◆ **Directions for this task**: From the ZETONNA passage below, list every product whose reference entry calls it a "Nasal Spray," along with the active ingredient given in parentheses for each.

◆ **Source passage**:
※ ※ ※

1. ZETONNA Prescribing Information. Marlborough, MA: Sunovion Pharmaceuticals Inc.; January 2012.
6. Data on file, Clinical Safety Summary. Sunovion Pharmaceuticals Inc., Malborough, MA.
7. FLONASE® (fluticasone propionate) Nasal Spray Prescribing Information. Research Triangle Park, NC: GlaxoSmithKline; August 2007.
8. VERAMYST® (fluticasone furoate) Nasal Spray Prescribing Information. Research Triangle Park, NC: GlaxoSmithKline; January 2011.
9. NASONEX® (mometasone furoate monohydrate) Nasal Spray Prescribing Information. Whitehouse Station, NJ: Schering Corporation, a subsidiary of Merck & Co., Inc.; January 2011.
10. OMNARIS® (ciclesonide) Nasal Spray Prescribing Information. Marlborough, MA: Sunovion Pharmaceuticals Inc.; October 2011.
11. Riechelmann H, Deutschle T, Stuhlmiller A, Gronau S, Bürner H. Nasal toxicity of benzalkonium chloride. Am J Rhinol. 2004;18(5):291-299.

Stayability is a registered trademark of Sunovion Pharmaceuticals Inc.
Trademarks and registered trademarks are the property of their respective owners.

Important Safety Information & Indication

In clinical studies local nasal effects of epistaxis, ulcerations, and nasal septal perforations were observed with ZETONNA® (ciclesonide) Nasal Aerosol. In the short-term and long term trials combined, nasal septal perforations were reported in 2 patients of 2335 treated with ZETONNA Nasal Aerosol compared with none of 892 treated with placebo. Both perforations occurred in 2 week SAR trials while none occurred in the longer term trials. In clinical trials with another formulation of ciclesonide, the development of localized infections of the nose or pharynx with Candida albicans has occurred. Corticosteroids can interfere with wound healing.

Prior to initiating therapy, examine patients for evidence of septal perforation, erosions, ulceration, nasal surgery, and trauma. Avoid spraying ZETONNA Nasal Aerosol directly onto the nasal septum. Avoid use in patients with recent septal perforation, nasal erosion, nasal ulcers, nasal surgery, or nasal trauma. Monitor patients periodically for signs of adverse reactions on the nasal mucosa. Discontinue ZETONNA Nasal Aerosol if erosions, ulcerations or perforations occur.

Nasal and inhaled corticosteroids may result in the development of glaucoma and cataracts. Monitor patients closely with a change in vision or with a history of increased intraocular pressure, glaucoma, or cataracts.

ZETONNA Nasal Aerosol is contraindicated in patients with a known hypersensitivity to ciclesonide or any of the ingredients of ZETONNA Nasal Aerosol. Cases of hypersensitivity reactions following administration of ciclesonide with manifestations such as angioedema, with swelling of the lips, tongue and pharynx have been reported.

※ ※ ※

◆ **Extracted records**:
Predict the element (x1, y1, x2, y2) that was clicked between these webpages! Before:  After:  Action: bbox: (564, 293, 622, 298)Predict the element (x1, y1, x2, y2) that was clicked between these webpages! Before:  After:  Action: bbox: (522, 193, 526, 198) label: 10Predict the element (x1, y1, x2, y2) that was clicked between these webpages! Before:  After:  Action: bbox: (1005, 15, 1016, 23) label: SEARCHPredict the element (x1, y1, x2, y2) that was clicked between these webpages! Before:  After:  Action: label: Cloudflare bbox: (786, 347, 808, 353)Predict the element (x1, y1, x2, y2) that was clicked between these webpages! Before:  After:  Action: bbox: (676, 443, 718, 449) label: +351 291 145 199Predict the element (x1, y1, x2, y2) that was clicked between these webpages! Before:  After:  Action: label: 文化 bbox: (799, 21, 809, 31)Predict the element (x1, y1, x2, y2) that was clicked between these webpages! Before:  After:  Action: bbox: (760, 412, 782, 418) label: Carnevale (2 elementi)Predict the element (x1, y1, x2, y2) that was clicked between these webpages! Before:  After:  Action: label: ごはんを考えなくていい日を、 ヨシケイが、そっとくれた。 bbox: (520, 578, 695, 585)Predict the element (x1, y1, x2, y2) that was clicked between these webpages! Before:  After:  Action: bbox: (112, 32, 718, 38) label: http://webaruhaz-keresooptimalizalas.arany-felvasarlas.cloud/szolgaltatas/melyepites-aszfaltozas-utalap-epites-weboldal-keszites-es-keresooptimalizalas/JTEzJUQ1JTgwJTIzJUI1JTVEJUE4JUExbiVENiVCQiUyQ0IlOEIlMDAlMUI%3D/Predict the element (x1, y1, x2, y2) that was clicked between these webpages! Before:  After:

※ ※ ※

◆ **Task result**:
- FLONASE® (fluticasone propionate)
- VERAMYST® (fluticasone furoate)
- NASONEX® (mometasone furoate monohydrate)
- OMNARIS® (ciclesonide)